1) Churches have used the government's Historical Landmark programs for maintenance of their property. Claiming landmark status for their churches, they use millions of dollars in government subsidies to repair church fa9ades, organs and the like.

2) Churches have used money from Faith-Based Initiative programs for repair and maintenance of their buildings instead of what it was intended for, social services for the needy.

3) Churches have entered the catering and rental businesses, renting their space for events. Because they pay no taxes, they are able to undercut other catering and rental businesses, causing a number of bankruptcies of legitimate businesses. There is one church in New York that no longer holds any religious services but simply rents its rooms for meetings.

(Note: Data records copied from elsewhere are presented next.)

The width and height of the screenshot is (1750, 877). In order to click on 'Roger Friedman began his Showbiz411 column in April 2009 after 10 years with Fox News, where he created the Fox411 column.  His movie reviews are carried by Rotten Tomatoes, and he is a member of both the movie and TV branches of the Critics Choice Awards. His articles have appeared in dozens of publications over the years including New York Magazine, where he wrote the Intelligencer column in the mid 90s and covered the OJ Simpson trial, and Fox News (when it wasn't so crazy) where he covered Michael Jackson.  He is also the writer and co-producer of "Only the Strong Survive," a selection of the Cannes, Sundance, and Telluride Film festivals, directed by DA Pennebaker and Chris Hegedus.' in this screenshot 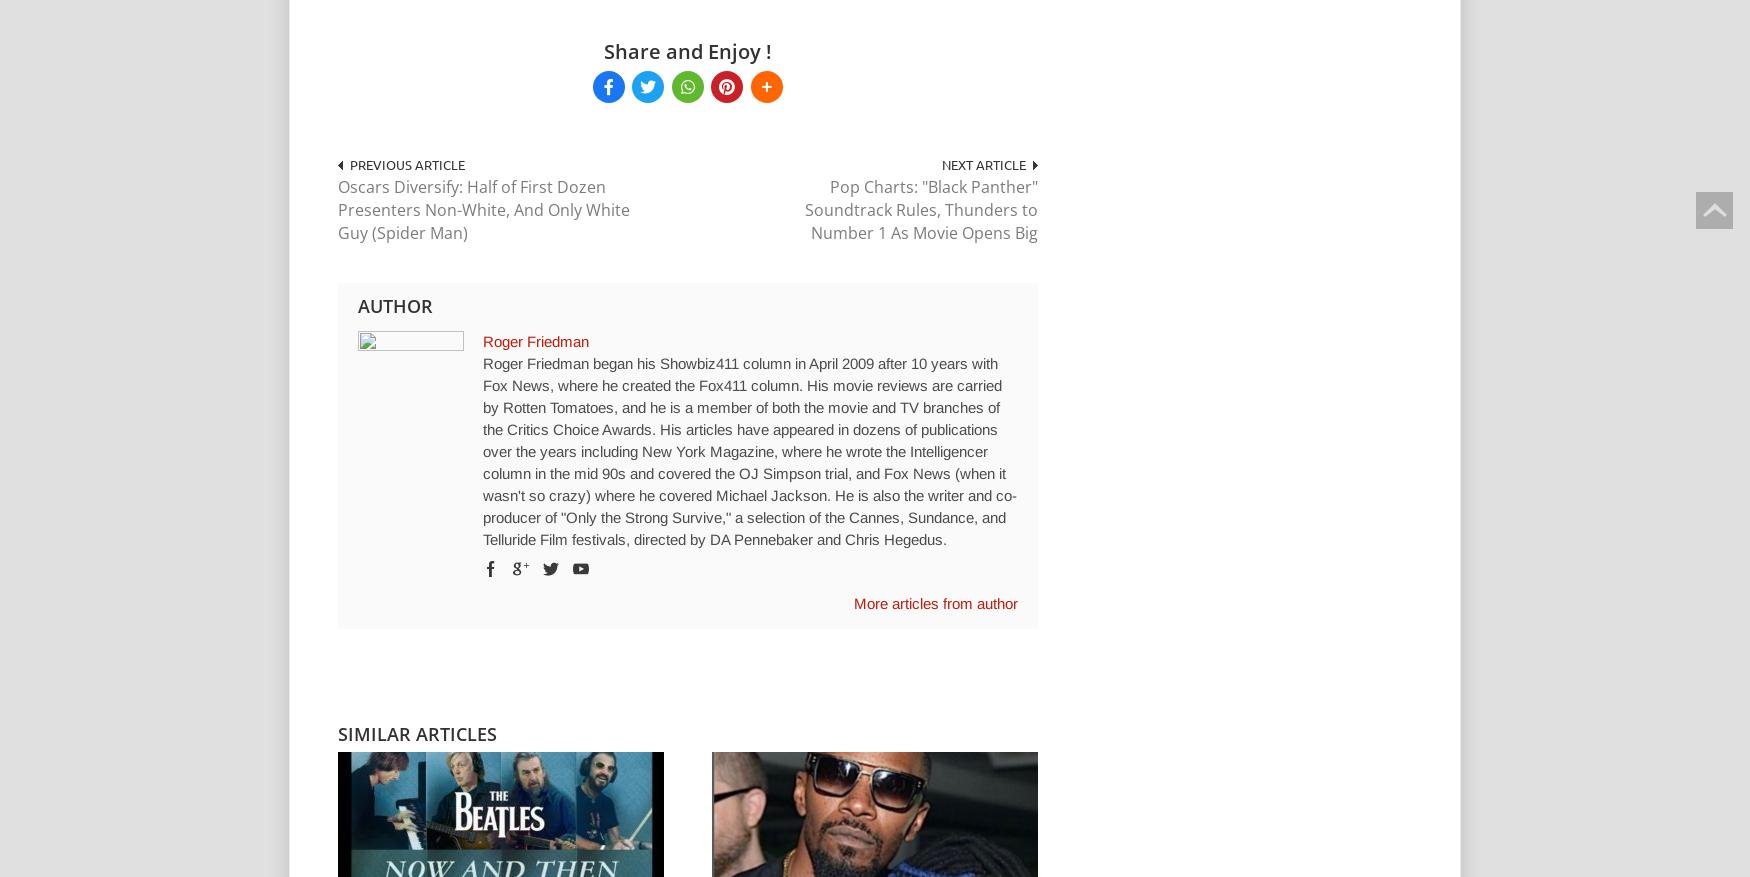, I will do `click(750, 450)`.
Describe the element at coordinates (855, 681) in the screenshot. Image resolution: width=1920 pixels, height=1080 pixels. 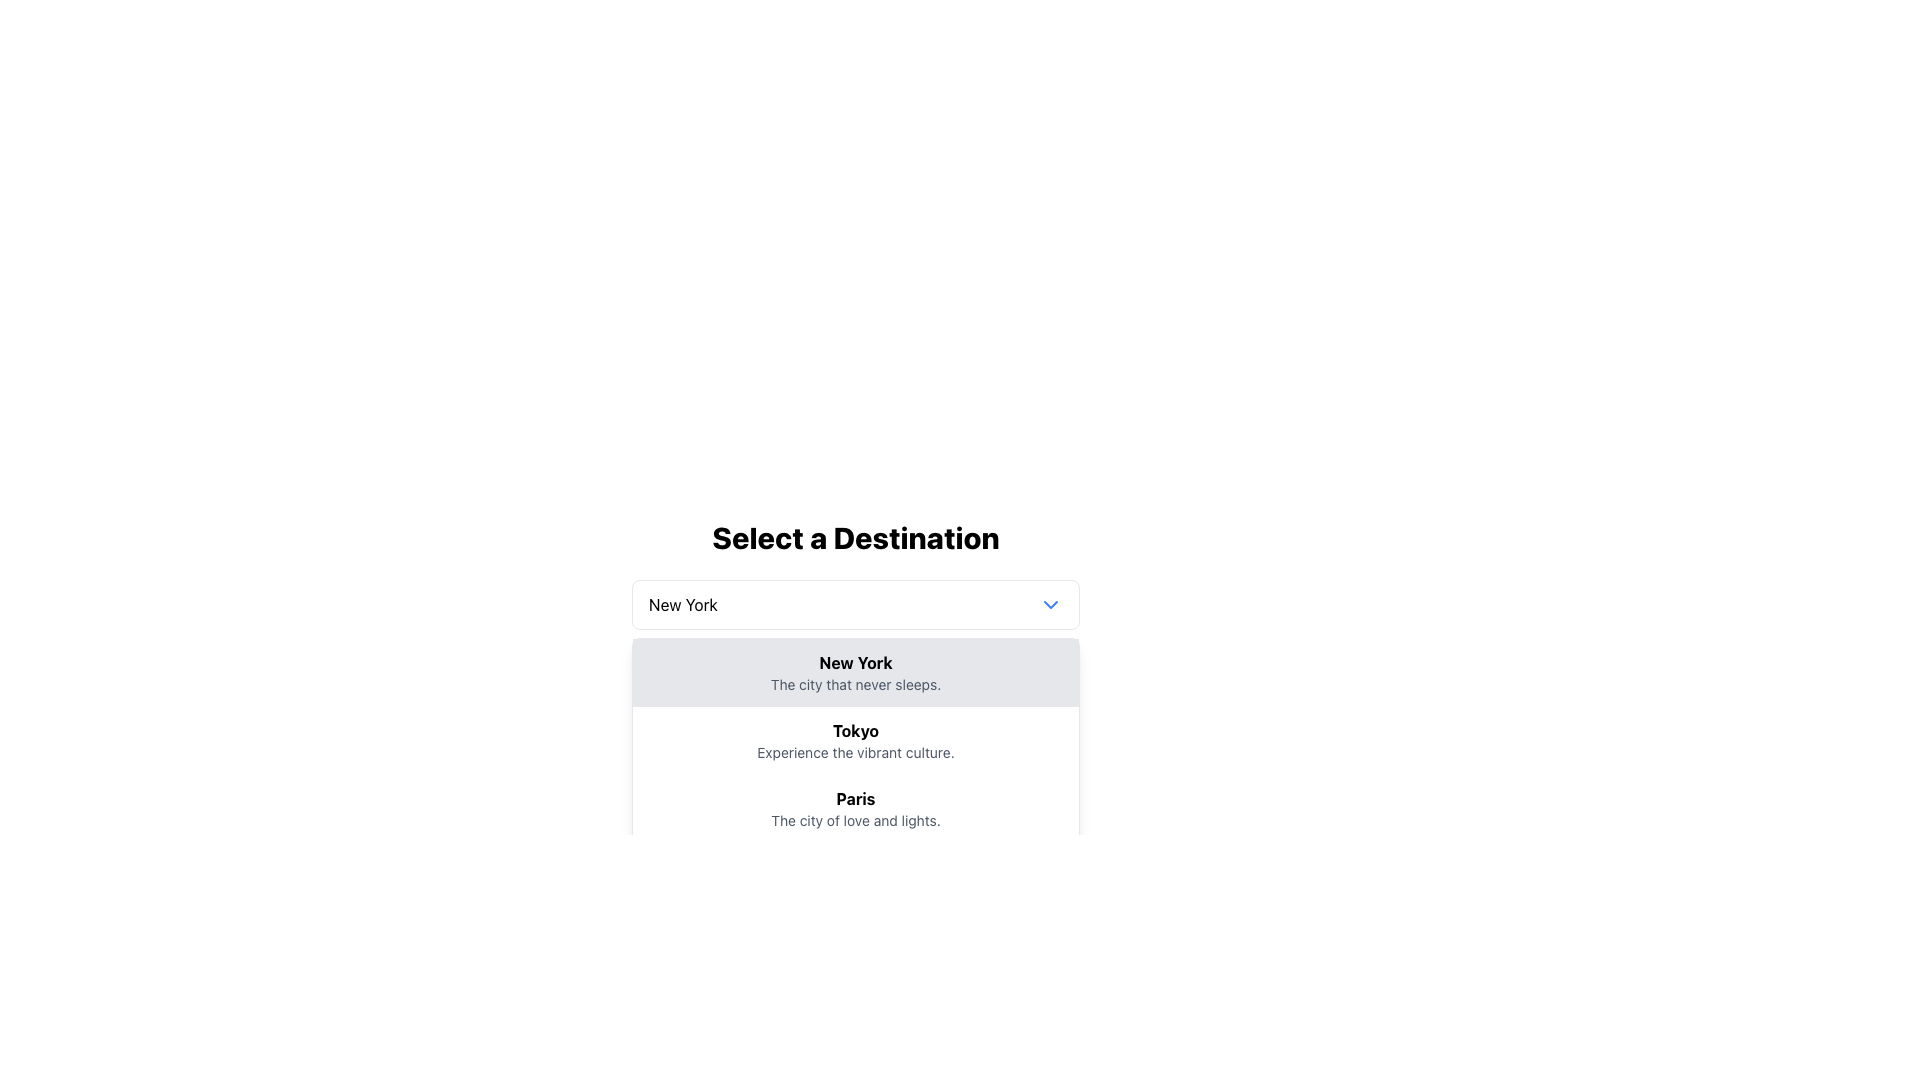
I see `the Display Label that indicates the currently selected destination, positioned below the title 'Select a Destination' and above the list of options` at that location.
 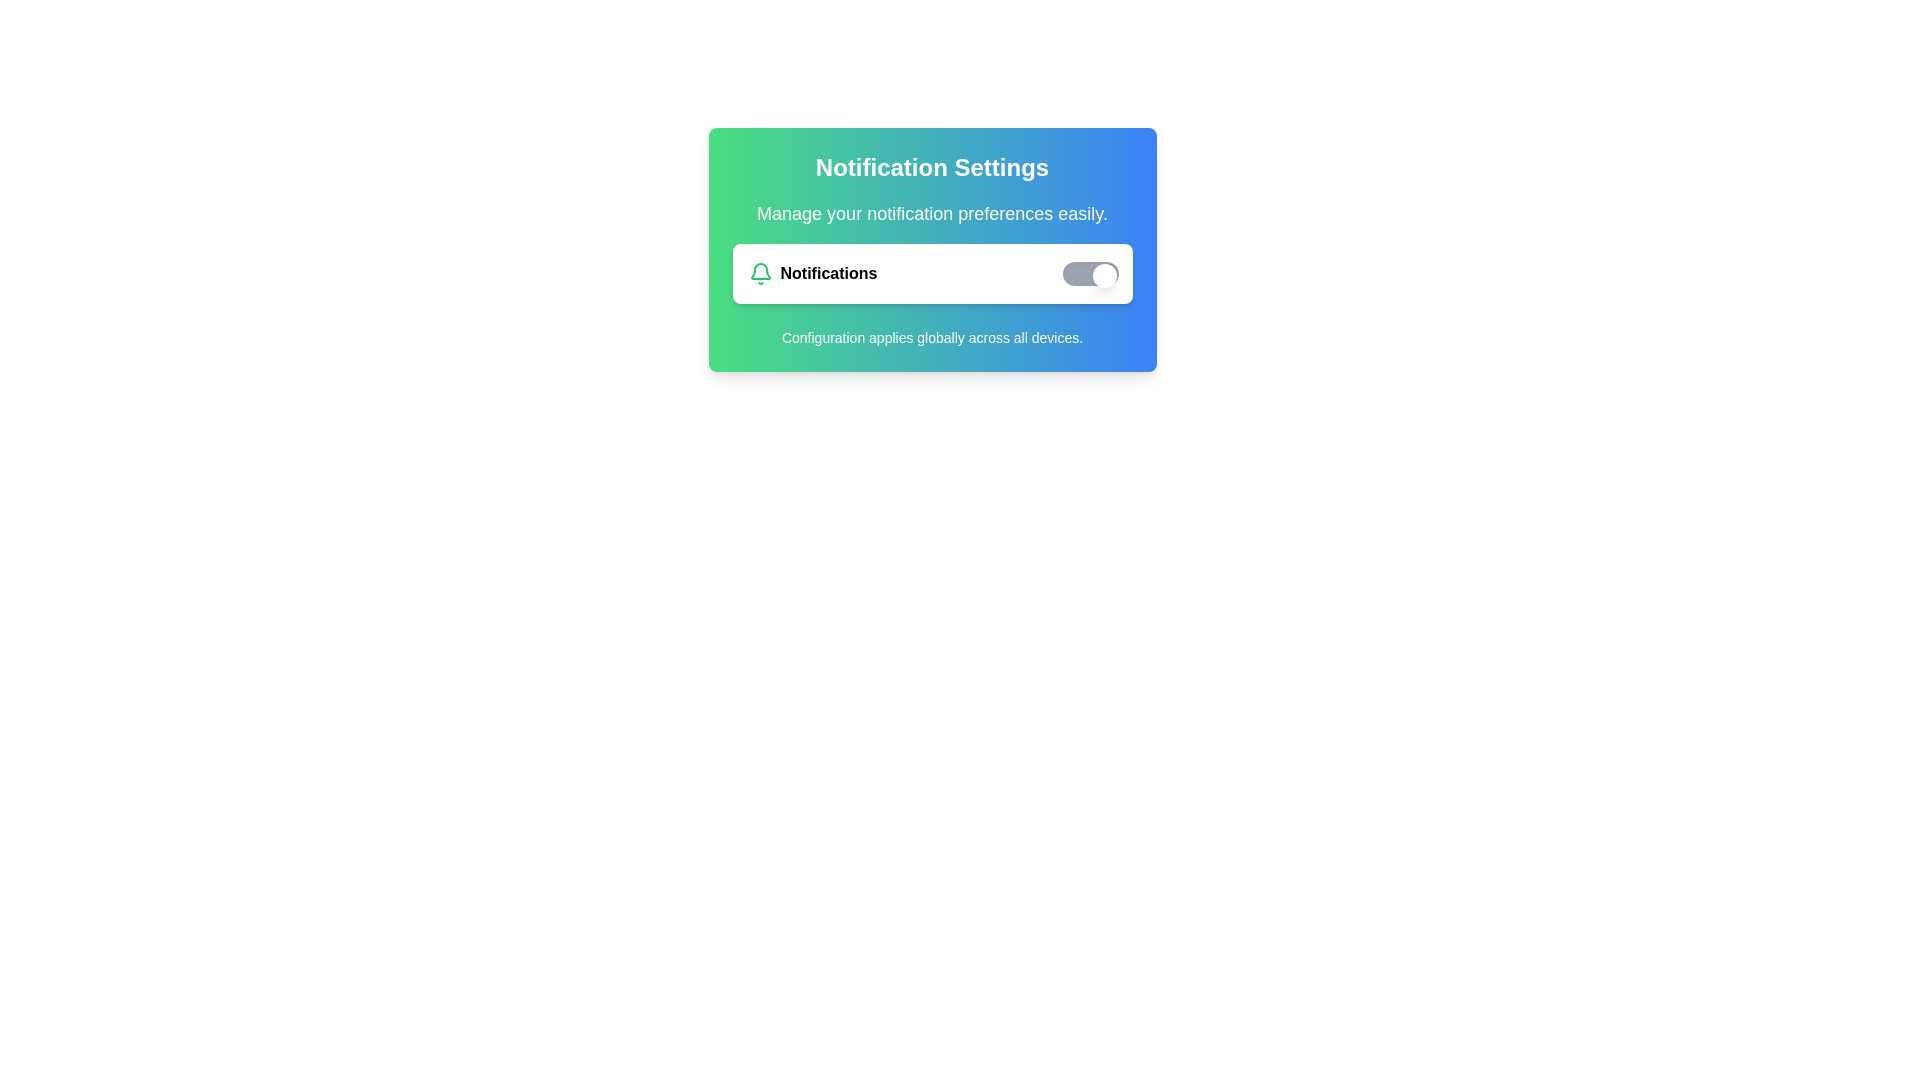 What do you see at coordinates (1103, 276) in the screenshot?
I see `the round white knob on the right end of the toggle switch` at bounding box center [1103, 276].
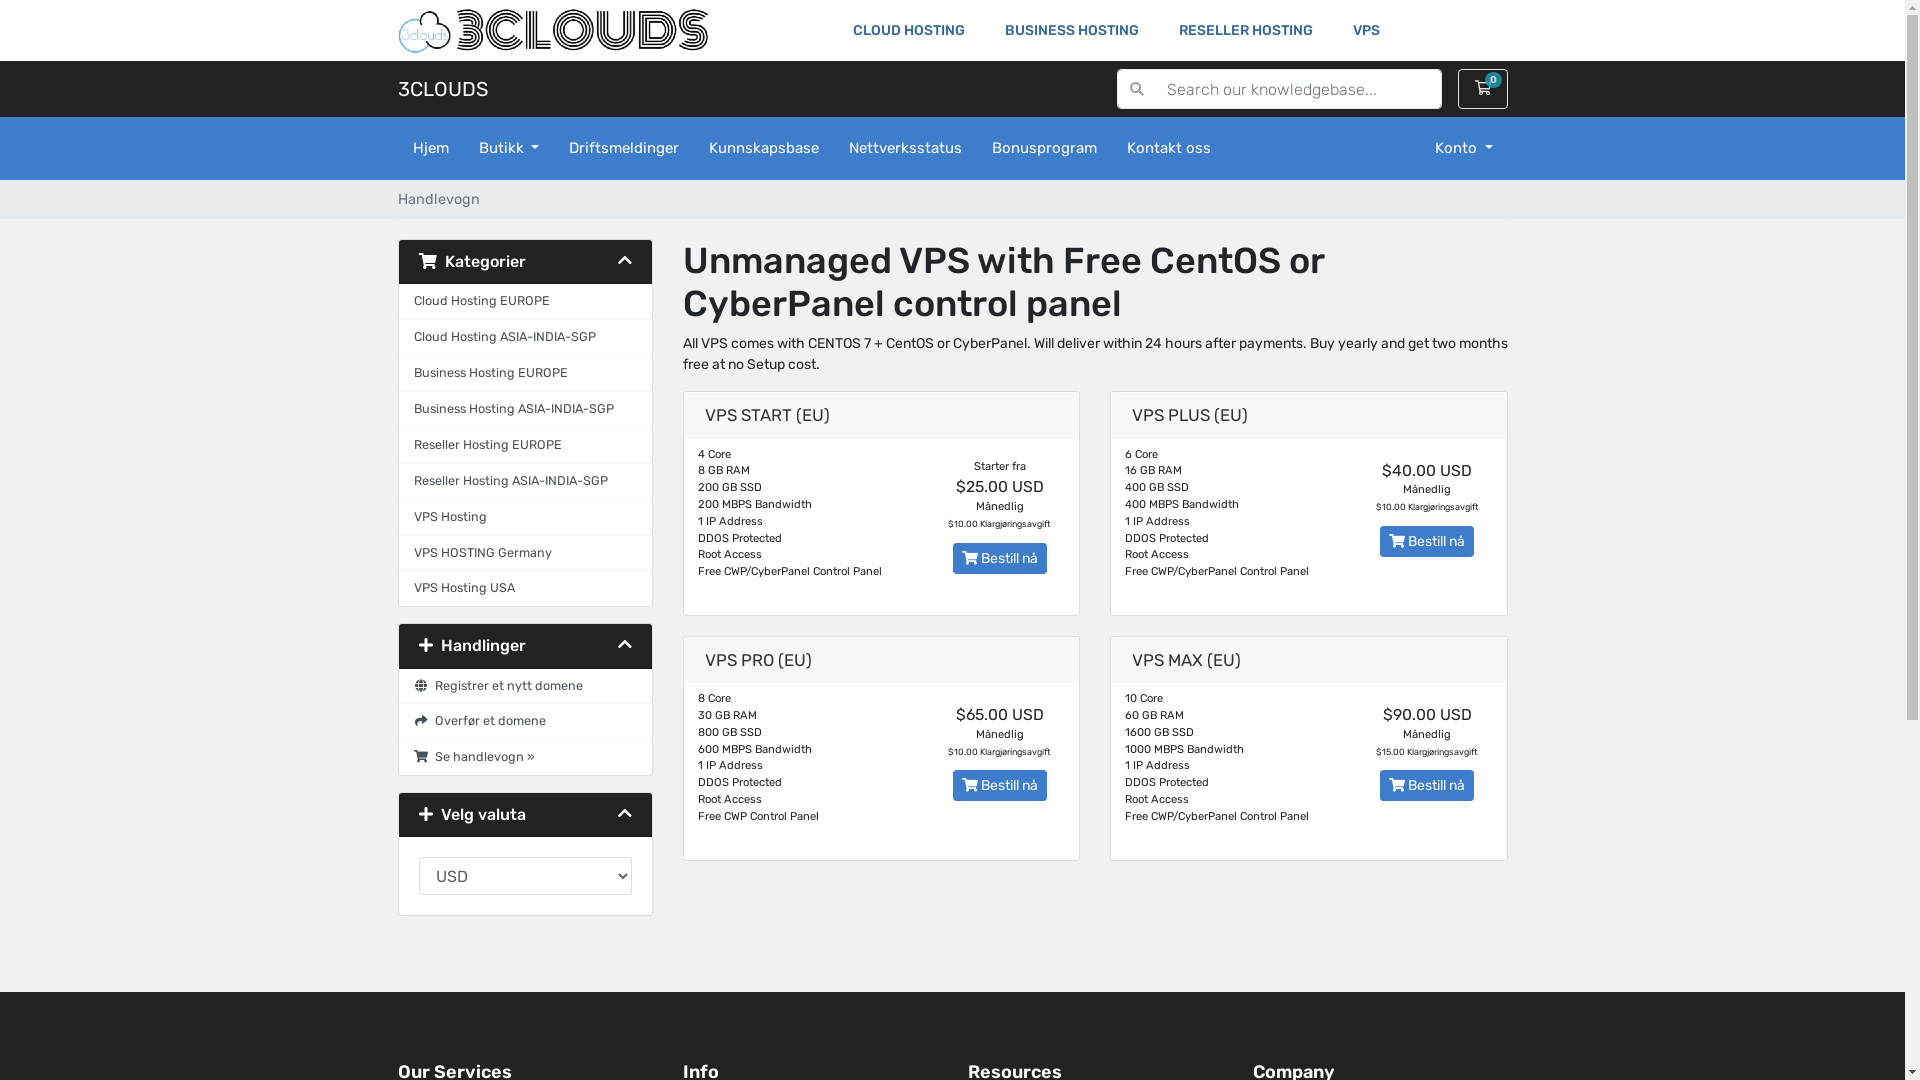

4) Some parochial schools are becoming charter schools, which are funded with tax money.

5) Churches get free services that taxpayers support with our tax money, such as water, police protection, garbage disposal and firefighting. Because churches are getting a free ride for these amenities, every private citizen's bill for these services is much higher than it should be.

Can we ordinary citizens afford to continue to subsidize churches? Because most of these subsidies are hidden, it is difficult for us, as Atheists, to realize that, as taxpayers, we are subsidizing religion whether we want to or not. When I have spoken about these hidden subsidies to groups, many Atheists become infuriated by the thought that churches, shrines to a supernatural world that we deplore, are being maintained and repaired, and even profiting, with the help of tax money from Atheist citizens.

Let me make it even clearer: 'God' is a business, and a profitable business. Religious institutions are able to make extraordinary profits because they are excused from many of the obligations of other businesses. The whole situation of churches being subsidized by our tax money, enabling them to become tax-exempt profitable businesses, is not fair, it doesn't make sense, it is untenable and it is time that business people across the nation-Atheists or not, looked at this discrepancy in tax policy and protested.

It is incumbent on us, as Atheists, to start the ball rolling toward fairer tax policies. In my initial research on this topic, I got in touch with tax think tanks, tax specialists and tax reformers, all of whom urged me to continue educating and alarming my constituency to start the ball rolling for the elimination of tax exemptions for churches.

If Atheists do not work on this issue, who will? Join me in spreading the word, lobbying and alerting the public about the long-concealed and overlooked injustice of our nation subsidizing organized religion by tax exemptions and thus enriching the already brimming coffers of the churches.